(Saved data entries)
══════════════════════════════

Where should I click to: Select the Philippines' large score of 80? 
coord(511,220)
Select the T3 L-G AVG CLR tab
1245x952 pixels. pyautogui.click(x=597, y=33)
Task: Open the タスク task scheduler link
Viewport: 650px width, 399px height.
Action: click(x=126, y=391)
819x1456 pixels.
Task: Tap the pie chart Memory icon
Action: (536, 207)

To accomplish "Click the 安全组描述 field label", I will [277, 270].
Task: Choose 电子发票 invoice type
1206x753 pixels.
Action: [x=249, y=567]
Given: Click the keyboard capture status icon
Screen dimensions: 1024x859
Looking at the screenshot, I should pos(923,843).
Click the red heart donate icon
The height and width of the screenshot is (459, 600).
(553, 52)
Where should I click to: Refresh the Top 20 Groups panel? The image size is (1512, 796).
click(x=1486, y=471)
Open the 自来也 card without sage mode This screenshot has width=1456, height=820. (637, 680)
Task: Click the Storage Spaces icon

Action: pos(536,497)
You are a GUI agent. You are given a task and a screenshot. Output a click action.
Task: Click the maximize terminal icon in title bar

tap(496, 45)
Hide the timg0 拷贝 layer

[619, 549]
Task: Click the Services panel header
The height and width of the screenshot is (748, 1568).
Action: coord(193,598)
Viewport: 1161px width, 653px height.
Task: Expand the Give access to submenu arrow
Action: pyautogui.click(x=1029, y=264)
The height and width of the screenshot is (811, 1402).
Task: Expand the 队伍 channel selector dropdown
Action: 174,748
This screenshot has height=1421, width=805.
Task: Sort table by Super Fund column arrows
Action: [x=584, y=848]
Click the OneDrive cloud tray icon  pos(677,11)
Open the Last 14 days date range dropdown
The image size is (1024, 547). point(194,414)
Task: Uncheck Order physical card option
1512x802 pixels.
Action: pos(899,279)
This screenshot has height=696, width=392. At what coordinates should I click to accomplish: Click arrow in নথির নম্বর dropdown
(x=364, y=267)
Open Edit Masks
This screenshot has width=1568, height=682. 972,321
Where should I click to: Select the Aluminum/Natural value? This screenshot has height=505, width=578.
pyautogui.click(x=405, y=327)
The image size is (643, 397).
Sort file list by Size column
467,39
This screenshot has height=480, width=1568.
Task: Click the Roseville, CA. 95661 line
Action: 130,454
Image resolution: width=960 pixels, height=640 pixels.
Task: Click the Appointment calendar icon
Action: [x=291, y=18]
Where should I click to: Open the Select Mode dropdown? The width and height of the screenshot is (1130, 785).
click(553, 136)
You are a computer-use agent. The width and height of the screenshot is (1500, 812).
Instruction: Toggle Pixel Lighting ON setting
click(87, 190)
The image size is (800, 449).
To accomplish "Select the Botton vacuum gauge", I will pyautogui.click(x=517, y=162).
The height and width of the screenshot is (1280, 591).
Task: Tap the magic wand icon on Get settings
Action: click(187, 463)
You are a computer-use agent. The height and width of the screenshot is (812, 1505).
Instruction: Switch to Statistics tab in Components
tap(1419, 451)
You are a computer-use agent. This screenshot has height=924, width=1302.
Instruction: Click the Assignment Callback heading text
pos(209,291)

══════════════════════════════

## TRY IT
Both end lines included, restate word for word the lines above from the line with "Select the T3 L-G AVG CLR tab" to the line with "Open the 自来也", and nothing else.

## EXERCISE SOLUTION
Select the T3 L-G AVG CLR tab
1245x952 pixels. pyautogui.click(x=597, y=33)
Task: Open the タスク task scheduler link
Viewport: 650px width, 399px height.
Action: click(x=126, y=391)
819x1456 pixels.
Task: Tap the pie chart Memory icon
Action: (536, 207)

To accomplish "Click the 安全组描述 field label", I will [277, 270].
Task: Choose 电子发票 invoice type
1206x753 pixels.
Action: [x=249, y=567]
Given: Click the keyboard capture status icon
Screen dimensions: 1024x859
Looking at the screenshot, I should pos(923,843).
Click the red heart donate icon
The height and width of the screenshot is (459, 600).
(553, 52)
Where should I click to: Refresh the Top 20 Groups panel? The image size is (1512, 796).
click(x=1486, y=471)
Open the 自来也 card without sage mode This screenshot has width=1456, height=820. (637, 680)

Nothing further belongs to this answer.